You’ll Love This Recipe
✅ No cooking required (use pre-cooked shrimp).
✅ Protein-packed but light – shrimp + veggies keep it filling.
✅ Ready in 30 minutes – great for busy nights.
✅ Versatile – serve as a salad, sandwich filling, or wrap.
✅ Make-ahead friendly – perfect for meal prep.
Ingredients You’ll Need
1 lb cooked, peeled, deveined shrimp (chilled)
½ cup celery, finely diced
¼ cup red onion, finely chopped
½ cup mayonnaise (or Greek yogurt for lighter)
1 tbsp Dijon mustard
1 tbsp lemon juice (freshly squeezed)
1 tbsp fresh dill, chopped
Salt + black pepper to taste
Optional Add-Ins
Diced avocado
Cucumber cubes
Capers for a briny kick
Hard-boiled eggs for extra protein
Step-by-Step Instructions
Step 1: Prep the Shrimp
Pat shrimp dry with paper towels to prevent watery salad. If using frozen cooked shrimp, thaw completely and drain well.
Step 2: Make the Dressing
In a large bowl, whisk mayo (or yogurt), Dijon mustard, lemon juice, dill, salt, and pepper until creamy.
Step 3: Add Veggies & Shrimp
Stir in celery and red onion.
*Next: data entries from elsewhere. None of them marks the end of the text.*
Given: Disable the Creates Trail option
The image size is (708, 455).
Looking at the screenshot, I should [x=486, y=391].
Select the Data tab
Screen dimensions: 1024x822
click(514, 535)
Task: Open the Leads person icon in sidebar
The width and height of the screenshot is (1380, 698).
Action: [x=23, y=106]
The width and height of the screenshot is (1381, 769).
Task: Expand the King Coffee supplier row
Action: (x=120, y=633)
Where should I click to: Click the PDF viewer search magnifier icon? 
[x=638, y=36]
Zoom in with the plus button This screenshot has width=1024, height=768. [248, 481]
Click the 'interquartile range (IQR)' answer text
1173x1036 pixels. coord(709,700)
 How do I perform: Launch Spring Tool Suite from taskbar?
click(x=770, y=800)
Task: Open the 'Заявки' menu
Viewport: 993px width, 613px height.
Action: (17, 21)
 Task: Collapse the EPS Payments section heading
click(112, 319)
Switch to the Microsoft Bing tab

Gently fold in the shrimp until evenly coated.
Step 4: Chill Before Serving
Cover the bowl and refrigerate for at least 15 minutes to let flavors develop.
Step 5: Serve & Enjoy
Serve cold on a plate of greens, in a sandwich, or with crackers.
Serving Suggestions
Over mixed greens for a low-carb salad.In a croissant sandwich (so good for brunch).
As a wrap with lettuce, avocado, and cucumber.
With crackers or pita chips for an appetizer.
In a grain bowl with quinoa and roasted veggies.
Tips & Variations
Swap mayo for avocado crema or Greek yogurt.
Add a dash of Old Bay seasoning for a seafood kick.
Make it keto-friendly by skipping crackers and serving on lettuce wraps.
Make it party-ready by scooping onto mini toasts.
Meal Prep & Storage
Store in airtight containers 👉 Glass Meal Prep Containers with Lids (my go-to for keeping seafood fresh).
Lasts up to 3 days in the fridge.
Not freezer-friendly (shrimp + mayo don’t thaw well).
Refresh with a squeeze of lemon before serving leftovers.
Time & Budget Breakdown
- Time: 30 minutes
- Cost: ~$15 for 4 servings
- Per Serving: ~$3.75 (cheaper & healthier than takeout seafood salad)
Recipes To Try..
Frequently Asked Questions
Q: Can I use frozen shrimp?Yes—just thaw completely, drain, and pat dry.
Q: Can I make this dairy-free?Absolutely! Use vegan mayo or olive-oil-based dressing.
Q: How long does shrimp salad last?Up to 3 days in the fridge in airtight containers.
Q: Can I use canned shrimp?Yes, though texture is softer—drain well before mixing.
Q: What’s the best shrimp size?Medium (41–50 per pound) is perfect—bite-sized without needing chopping.
Q: Can I serve this warm?It’s designed to be chilled, but lightly warmed shrimp can work if you skip chilling.
Q: Is shrimp salad good for meal prep?Yes! Portion into containers and pair with crackers, wraps, or greens.
Q: Can I make this ahead for a party?Definitely—prepare a day ahead, but stir in extra lemon before serving.
Conclusion
This easy cold shrimp salad recipe is everything you want in a no-cook dinner: quick, fresh, protein-packed, and versatile. Whether you’re making a light lunch for yourself, prepping for a busy week, or serving guests something impressive, this dish delivers. One bite and it’ll be your new go-to seafood recipe!